-- Begin Exercise materials --

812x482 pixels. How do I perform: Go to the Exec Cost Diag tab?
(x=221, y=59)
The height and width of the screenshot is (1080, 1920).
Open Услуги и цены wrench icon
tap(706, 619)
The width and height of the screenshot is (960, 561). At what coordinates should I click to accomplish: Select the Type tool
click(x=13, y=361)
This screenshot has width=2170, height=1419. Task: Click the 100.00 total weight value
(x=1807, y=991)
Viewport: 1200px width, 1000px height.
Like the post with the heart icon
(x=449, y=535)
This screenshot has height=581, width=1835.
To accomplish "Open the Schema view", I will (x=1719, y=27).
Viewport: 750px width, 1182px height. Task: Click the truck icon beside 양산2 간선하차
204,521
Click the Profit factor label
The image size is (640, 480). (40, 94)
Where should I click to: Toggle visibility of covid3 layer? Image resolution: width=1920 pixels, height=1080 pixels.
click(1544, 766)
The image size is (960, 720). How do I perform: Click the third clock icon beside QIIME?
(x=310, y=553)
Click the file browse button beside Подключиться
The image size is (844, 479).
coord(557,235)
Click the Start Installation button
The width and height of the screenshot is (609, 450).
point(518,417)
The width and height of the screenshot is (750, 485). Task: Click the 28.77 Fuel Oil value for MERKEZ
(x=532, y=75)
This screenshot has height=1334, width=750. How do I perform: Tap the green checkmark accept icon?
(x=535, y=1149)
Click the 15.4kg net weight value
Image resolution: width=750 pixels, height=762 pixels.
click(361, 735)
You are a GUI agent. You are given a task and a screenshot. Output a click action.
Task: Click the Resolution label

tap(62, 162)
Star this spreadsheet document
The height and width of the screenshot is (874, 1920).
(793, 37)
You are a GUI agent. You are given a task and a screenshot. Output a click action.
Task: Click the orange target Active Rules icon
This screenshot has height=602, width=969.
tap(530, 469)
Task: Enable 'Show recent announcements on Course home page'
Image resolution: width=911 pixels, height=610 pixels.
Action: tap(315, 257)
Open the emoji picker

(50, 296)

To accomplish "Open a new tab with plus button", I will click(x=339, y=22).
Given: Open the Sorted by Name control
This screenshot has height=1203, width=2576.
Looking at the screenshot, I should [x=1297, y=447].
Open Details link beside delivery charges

-- End Exercise materials --

## Your goal
Render all the items above as a JSON list of strings, one string per line, and leave out the blank lines.

## Result for this task
[
  "812x482 pixels. How do I perform: Go to the Exec Cost Diag tab?",
  "(x=221, y=59)",
  "The height and width of the screenshot is (1080, 1920).",
  "Open Услуги и цены wrench icon",
  "tap(706, 619)",
  "The width and height of the screenshot is (960, 561). At what coordinates should I click to accomplish: Select the Type tool",
  "click(x=13, y=361)",
  "This screenshot has width=2170, height=1419. Task: Click the 100.00 total weight value",
  "(x=1807, y=991)",
  "Viewport: 1200px width, 1000px height.",
  "Like the post with the heart icon",
  "(x=449, y=535)",
  "This screenshot has height=581, width=1835.",
  "To accomplish \"Open the Schema view\", I will (x=1719, y=27).",
  "Viewport: 750px width, 1182px height. Task: Click the truck icon beside 양산2 간선하차",
  "204,521",
  "Click the Profit factor label",
  "The image size is (640, 480). (40, 94)",
  "Where should I click to: Toggle visibility of covid3 layer? Image resolution: width=1920 pixels, height=1080 pixels.",
  "click(1544, 766)",
  "The image size is (960, 720). How do I perform: Click the third clock icon beside QIIME?",
  "(x=310, y=553)",
  "Click the file browse button beside Подключиться",
  "The image size is (844, 479).",
  "coord(557,235)",
  "Click the Start Installation button",
  "The width and height of the screenshot is (609, 450).",
  "point(518,417)",
  "The width and height of the screenshot is (750, 485). Task: Click the 28.77 Fuel Oil value for MERKEZ",
  "(x=532, y=75)",
  "This screenshot has height=1334, width=750. How do I perform: Tap the green checkmark accept icon?",
  "(x=535, y=1149)",
  "Click the 15.4kg net weight value",
  "Image resolution: width=750 pixels, height=762 pixels.",
  "click(361, 735)",
  "You are a GUI agent. You are given a task and a screenshot. Output a click action.",
  "Task: Click the Resolution label",
  "tap(62, 162)",
  "Star this spreadsheet document",
  "The height and width of the screenshot is (874, 1920).",
  "(793, 37)",
  "You are a GUI agent. You are given a task and a screenshot. Output a click action.",
  "Task: Click the orange target Active Rules icon",
  "This screenshot has height=602, width=969.",
  "tap(530, 469)",
  "Task: Enable 'Show recent announcements on Course home page'",
  "Image resolution: width=911 pixels, height=610 pixels.",
  "Action: tap(315, 257)",
  "Open the emoji picker",
  "(50, 296)",
  "To accomplish \"Open a new tab with plus button\", I will click(x=339, y=22).",
  "Given: Open the Sorted by Name control",
  "This screenshot has height=1203, width=2576.",
  "Looking at the screenshot, I should [x=1297, y=447].",
  "Open Details link beside delivery charges"
]